_EXERCISE OBJECTIVE_
Copy out, exactly as written, only the line containing "Instruction: Go to the next step with Next >" and the lines after it through the end of the records.

_RECORDS SHOWN_
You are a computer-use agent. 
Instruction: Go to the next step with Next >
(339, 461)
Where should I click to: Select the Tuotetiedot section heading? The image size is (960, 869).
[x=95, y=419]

_EXERCISE OUTPUT_
Instruction: Go to the next step with Next >
(339, 461)
Where should I click to: Select the Tuotetiedot section heading? The image size is (960, 869).
[x=95, y=419]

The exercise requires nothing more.